Ad Agliano la Barbera viene spesso proposto in abbinamento con piatti a base di merluzzo. Questa usanza, che è culminata in un Festival che si tiene ogni 2 anni e che richiama nel paesino dell’astigiano delegazioni e amatori dal Nord Europa e in particolare dalla Norvegia, affonda le radici nella tradizione. Infatti passava di qui la strada che, dai porti liguri, portava lo stoccafisso nei mercati di tutta Italia. Così, da sempre, sulle tavole aviglianesi uno dei protagonisti è il merluzzo sotto sale che veniva cucinato, e accompagnato, dalla Barbera. Durante il Barbera Fish Festival (organizzato da organizzata da Barbera Agliano, l’associazione che riunisce i produttori e le attività del paese in collaborazione con il Norwegian Seafood Council) sono stati elaborati piatti a base di stoccafisso e baccalà di Norvegia. Molto apprezzato il piatto ideato da Sven Erik Renaa (stella Michelin del ristorante Re-naa a Stavanger, in Norvegia): baccalà Norvegese “confit” con funghi e crema di topinanbur ma anche il tortino di baccalà con guazzetto ai capperi (preparato dalla Scuola Alberghiera di Agliano), gli agnolotti di stoccafisso e patate (della Macelleria Salumeria Ponzo) e il piatto tipico della tradizione norvegese, il Rakfisk, a base di trota salata e fermentata (proposto dalla Locanda San Giacomo). A chiudere le degustazioni sorbetto (Caffè delle Terme) e torta (Pasticceria Renzo) alla Berbera.

Un’altra novità della manifestazione aglianese è stato il Nizza Docg, una nuova denominazione nata nel 2014 che si commercializza da poco più di un anno e punta a diventare il top della Barbera. Il disciplinare prevede che si possa produrre in 18 dei quasi 200 comuni della provincia di Asti dove si produce la Barbera. Fra i 18 comuni, Agliano Terme è uno di quelli più vocati e dove attualmente una decina di aziende vitivinicole ha iniziato a produrre il Nizza.
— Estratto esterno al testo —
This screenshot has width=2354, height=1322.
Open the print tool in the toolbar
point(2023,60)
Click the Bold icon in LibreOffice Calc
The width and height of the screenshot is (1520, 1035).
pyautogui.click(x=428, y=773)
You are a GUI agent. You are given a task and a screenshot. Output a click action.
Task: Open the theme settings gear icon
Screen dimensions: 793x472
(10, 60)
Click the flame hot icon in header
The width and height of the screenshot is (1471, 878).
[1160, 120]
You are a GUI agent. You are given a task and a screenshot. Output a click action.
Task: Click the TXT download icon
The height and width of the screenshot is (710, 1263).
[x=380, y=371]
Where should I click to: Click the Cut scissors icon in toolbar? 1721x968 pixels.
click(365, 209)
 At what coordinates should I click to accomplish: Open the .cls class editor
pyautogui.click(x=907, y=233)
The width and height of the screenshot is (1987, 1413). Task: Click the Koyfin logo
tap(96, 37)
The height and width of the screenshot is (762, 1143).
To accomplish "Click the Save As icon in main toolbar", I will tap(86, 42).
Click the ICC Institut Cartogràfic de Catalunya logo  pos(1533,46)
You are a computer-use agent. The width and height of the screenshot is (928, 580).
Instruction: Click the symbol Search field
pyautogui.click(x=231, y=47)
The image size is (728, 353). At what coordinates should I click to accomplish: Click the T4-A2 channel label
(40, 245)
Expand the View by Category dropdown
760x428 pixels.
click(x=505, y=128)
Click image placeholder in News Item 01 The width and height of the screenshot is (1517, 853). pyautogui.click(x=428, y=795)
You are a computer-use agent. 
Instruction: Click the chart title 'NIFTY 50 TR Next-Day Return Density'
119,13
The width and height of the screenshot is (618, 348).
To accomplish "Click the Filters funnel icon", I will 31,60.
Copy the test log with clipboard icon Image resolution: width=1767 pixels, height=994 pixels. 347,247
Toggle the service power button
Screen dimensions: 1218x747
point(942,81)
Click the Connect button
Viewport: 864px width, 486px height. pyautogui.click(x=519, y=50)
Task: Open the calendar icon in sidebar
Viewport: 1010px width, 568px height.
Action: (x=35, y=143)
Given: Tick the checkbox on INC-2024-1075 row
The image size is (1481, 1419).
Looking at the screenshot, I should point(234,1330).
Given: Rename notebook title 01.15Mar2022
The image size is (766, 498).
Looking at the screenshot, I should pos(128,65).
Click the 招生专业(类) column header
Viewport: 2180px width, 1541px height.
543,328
La produzione del Nizza Docg ad Agliano si attesta attorno alle 20mila bottiglie ma sono numeri in evoluzione perché è tutto all'inizio e sicuramente sono cifre destinate a crescere. I mercati di commercializzazione sono soprattutto esteri e vanno dal Nord Europa alla Germania, dalla Svizzera agli Stati Uniti. Anche molti produttori di prestigio, che non hanno sede ad Agliano, hanno deciso di investire sul Nizza e hanno vigne nel territorio del Paese (tra i più noti Bersano e Vietti). Il Nizza Docg è fatto con il 100% di uve Barbera e prevede un invecchiamento totale di 22 mesi di cui almeno 6 in legno.